I was in agony. It hurt worse than when my parents kicked me out, because this time, I actually trusted Lonnie. I gave him my heart and begged him not to break it. He seemed so sincere, so loving when we were together. It's funny how people can lie and deceive.

I popped my headphones in, shoving my hands into my sweatshirt pockets.

Three Days Grace came on and I lost myself in the lyrics.

"Pain, without love

Pain, I can't get enough

Pain, I like it rough

'Cause I'd rather feel pain than nothing at all..."

I wandered around, the air still cold from the winter. The sky was dreary, and it was getting dark. I wasn't sure where I was going, but I most certainly could not go back. I couldn't face the person that shattered me so completely.

I wondered if I should just give up. Just...end everything. My own parents disown me. My own parents hate me. And granted, Lonnie and I weren't technically together but...I thought we had a commitment. I thought he cared about me.

No one cared about me. No one cared enough to really know what was going on in my head. Sure Jesse made a half hearted attempt to ask if I was okay, but he really didn't care to know. They've all been around me for days and no one knew I cried myself to sleep every night. No one knew I woke up screaming at midnight.

Lonnie wormed his way into my heart. He played me, making me feel secure, making me feel loved. I even started to fall for him.

I suddenly realized where I was walking.

I was two doors away from my old house in my old neighborhood. My breath caught in my throat and I could feel the tears coming again.

"Prestical testicle?"

I whirled around and rolled my eyes, chuckling wetly.

"Hi Ashton."

He looked concerned as he strode towards me on the sidewalk, "What's going on?"

"Nothing," I sniffed, rubbing my eyes with my sleeve, "I'm fine."

He snorted.

"The spoons I pee out wouldn't believe that. Come on, I'm not letting you walk around at night. You're staying at my house."

I followed him silently to his house, shocked that he only lived a few streets away from where I used to live.

"Ma!" Ashton called into the house as we stepped in, "My friend Preston is staying over!"

"Okay! There's food in the cabinet for y'all!"

"Thanks momma!"

And with that he dashed up the stairs and I followed him. I wandered after him into a room that I assumed was his. The walls were covered in strange drawings, and his bed had a giant stuffed alligator on it. Up against the wall in the corner was a pair of roller blades that looked well loved.

"So," Ashton plopped down on the bed, motioning for me to sit with him, "what did Mr.Sexieness do?"

"I'm assuming you're asking about Lonnie."

"Well duh," he rolled his eyes at me.

I quickly explained what had happened with Lonnie and had to stop several times to breathe because I was so close to a panic attack. I told him about the conversation I had with Jesse just before, and then the moment I walked in on Lonnie with some random guy.

"And he was just...so manly and ruggedly handsome and everything I'm not," I glanced down at my hands which were twisting in my lap, "I should never have expected anything from Lonnie if that's who he likes."

After a nearly two minute silence I looked up at Ashton, who I expected to look disgusted with me. Instead, I saw sadness in his eyes.

Unexpectedly, I felt his arms go around me in a comforting hug. I froze for a moment before giving in and throwing my arms around his neck as I cried for the thousandth time tonight.

We sat there for quite a while as I tried to calm down and he rubbed my back while I cried.

I pulled back, hiccuping as my chest heaved.

"You can stay here as long as you need," he said softly, "my mom won't mind. I just want you to be happy."

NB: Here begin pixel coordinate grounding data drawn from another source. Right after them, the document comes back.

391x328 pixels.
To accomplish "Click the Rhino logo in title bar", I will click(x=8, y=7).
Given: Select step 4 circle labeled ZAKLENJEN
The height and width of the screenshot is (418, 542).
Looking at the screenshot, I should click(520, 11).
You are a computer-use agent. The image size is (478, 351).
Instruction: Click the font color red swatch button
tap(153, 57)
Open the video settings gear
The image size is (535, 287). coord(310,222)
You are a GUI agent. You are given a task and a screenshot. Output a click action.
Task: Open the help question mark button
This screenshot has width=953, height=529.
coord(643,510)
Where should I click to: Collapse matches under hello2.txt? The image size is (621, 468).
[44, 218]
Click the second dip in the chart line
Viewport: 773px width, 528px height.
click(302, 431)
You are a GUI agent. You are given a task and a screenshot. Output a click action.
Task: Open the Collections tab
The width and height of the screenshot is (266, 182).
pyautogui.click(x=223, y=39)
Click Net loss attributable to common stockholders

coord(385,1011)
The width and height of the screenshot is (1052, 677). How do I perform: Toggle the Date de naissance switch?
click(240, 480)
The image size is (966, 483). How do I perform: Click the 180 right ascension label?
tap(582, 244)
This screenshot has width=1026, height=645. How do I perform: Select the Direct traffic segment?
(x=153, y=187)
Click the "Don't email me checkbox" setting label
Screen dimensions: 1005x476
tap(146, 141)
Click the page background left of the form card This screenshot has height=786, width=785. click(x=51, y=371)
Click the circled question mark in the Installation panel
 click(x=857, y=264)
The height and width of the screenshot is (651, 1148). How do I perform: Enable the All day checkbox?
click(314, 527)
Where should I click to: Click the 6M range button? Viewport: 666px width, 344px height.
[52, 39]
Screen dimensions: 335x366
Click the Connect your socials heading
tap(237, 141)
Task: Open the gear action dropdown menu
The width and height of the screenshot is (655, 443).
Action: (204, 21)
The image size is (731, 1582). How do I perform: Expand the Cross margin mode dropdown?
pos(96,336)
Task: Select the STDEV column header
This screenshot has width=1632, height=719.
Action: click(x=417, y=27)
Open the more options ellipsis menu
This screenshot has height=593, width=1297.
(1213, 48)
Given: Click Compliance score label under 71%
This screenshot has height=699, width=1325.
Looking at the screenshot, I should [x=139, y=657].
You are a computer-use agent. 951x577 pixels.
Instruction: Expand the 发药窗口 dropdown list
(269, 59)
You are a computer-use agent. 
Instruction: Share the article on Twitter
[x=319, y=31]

I laughed wetly, tucking my bangs behind my ear.

"I don't think I've ever seen you even slightly serious Ash."

He snorted, waving me off.

"Oh please. I'm as serious as Barney."

"My point."

We both laughed, happy for the comedic relief.

"Come on, you can borrow some of my pajamas to wear," he got up, pulling some clothes out of a drawer in his dresser, "my bathroom up here is being renovated so you can just change in here."

"Uhm," I bit on my lip.

"What's wrong?" he questioned.

"I don't exactly...have a flat chest..." I stated slowly.

Ashton took a moment before realization dawned on his face.

"Yay!" he squealed, jumping up and down, "I have an ftm friend like me!"

I rolled my eyes and he left me alone to change. When he came back we both curled up in his bed top to tail and he went out like a light.

For me, it was a different story.

I found a pair of sharp scissors in his room and hid them in the waistband of the pants. I snuck downstairs and found the bathroom, locking myself in it.

With each new line I made on the skin of my arm, I thought of every person who ever hurt me. I remembered every moment of pain and let them out through vicious slashes along my bicep and forearm. I began going deeper, watching my skin separate and show the white underneath. It wasn't deep enough to need stitches but it was enough to leave a brutal scar.

I breathed raggedly and the tears poured hotly down my face while the crimson blood dripped down my pale skin. It dotted the porcelain counter and I sank to the floor, cradling my arm.

Three months ago I would never have seen myself in this position. Some people may blame this on me being transgender. But in reality, it was the unfairness of life. It was the price we pay to be ourselves. The price of not being plastic.

I cleaned myself up and tugged my sweatshirt back over my head, stumbling back up the stairs and into the bed.

Truly, I only trusted one person in that moment. I sank deeply into the mattress and sighed.

Thank hell for Ashton Flynn.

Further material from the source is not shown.